My thoughts cemented when I saw [em] play that night. I suppose it's true of nearly all jazz that the players really go for it when they play, but it was exceptionally true with this world-class band. And with the amount of improv in jazz, and the importance of communication, it's much more resistent to the poverty of over-academication(?).
It was brought home even more yesterday lunchtime, when Ensemble Madrid played some fantastic pieces (I recommend Jose Luis Turina to anyone), and played them fantastically. The difference, I am sure, is that they got into it. If the pianist was playing a fortissimo chord, he raised his hands and slammed them down. I was so into the music, I didn't realise for quite some time why it was so much better than the previous week's. I didn't realise anything, in fact - I was just listening to the music fully.
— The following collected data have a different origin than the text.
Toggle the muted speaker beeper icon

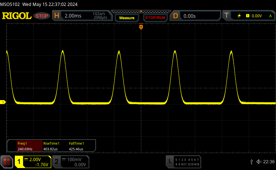pos(259,161)
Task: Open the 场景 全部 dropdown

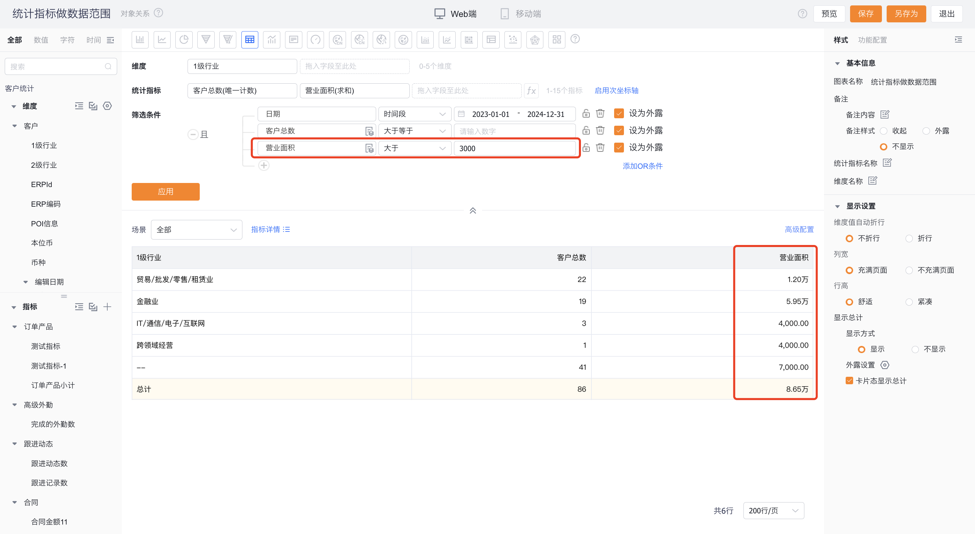Action: [196, 230]
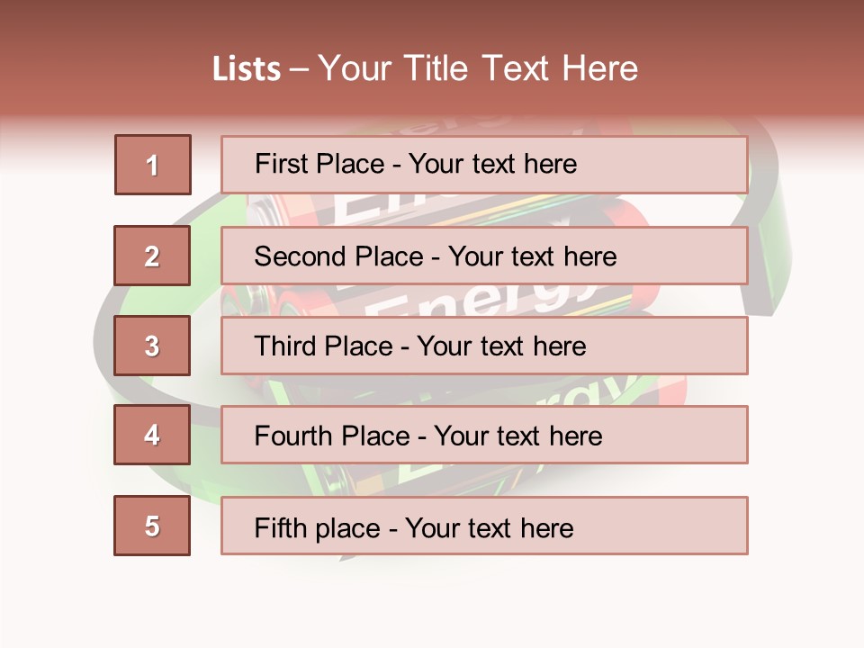
Task: Click the Third Place text bar
Action: coord(484,346)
I also think it's very sad (this is related!) that improvisation is so alien to classical performers. This summer, I went to a composition summer course, and asked the ensemble in residence (a professional string quartet, specialising in new music) how were they at improvising, if I were to include some in the score. They unanimously said that they wouldn't feel comfortable with it, and asked very earnestly that I not include any improvisation. Furthermore, they metaphysically advised against including improvisation: "do you want this to be your music or the quartet's?"!!
It's never going to be my music, not completely. And what's so fantastic about the notes I put on the page that makes them better choices than any others? Again, I don't include music in which every note is crucial to the piece as a whole, but most music is at least partly arbitrary. I might write an Fmaj7 in one of my pieces, but I could've written an F6, and the music would still leave the same taste in your mouth - I just happened to choose the former chord. It's even worse when performers play passages that were deliberately written improvisitarily as set in stone.
Again, I think jazz has a qualitatively better grasp of music here. Even rock music has a better grasp.
Incidentally, I have some hypotheses for why performance has gotten this way. I think it's to do with our materialist society: improvisation is intangible, hard to set value to, whereas notes are concrete. I think it's because there's no element of improvisation in any formal grade exams, and because teachers teach students to pass exams far more than they should (they should teach students to make music: exams should be done on the side and mentioned only in CVs). I think it's because people are too busy, and don't know how to really relax, stop working for a good four or five hours, do some meditation, light some incense and then play. I think it's because people (especially orchestras) don't have enough time to practice the pieces before they play live, so they are often not familiar with their part, let alone the piece as a whole. I think people are still getting over all the new discoveries in musicology; we're lost in the infinite sea of information at our dipsosal. I think we believe too much in the true-false dichotomy, and that there is nothing meaningful that is not one of those two poles. And I think that there's a universally-held intuition that the composer's word is sacrosanct that, though sometimes true, is often nonsense.
Thank you very much for reading. I hope you see the sense and cohesion in it that I do (I hope it's there!).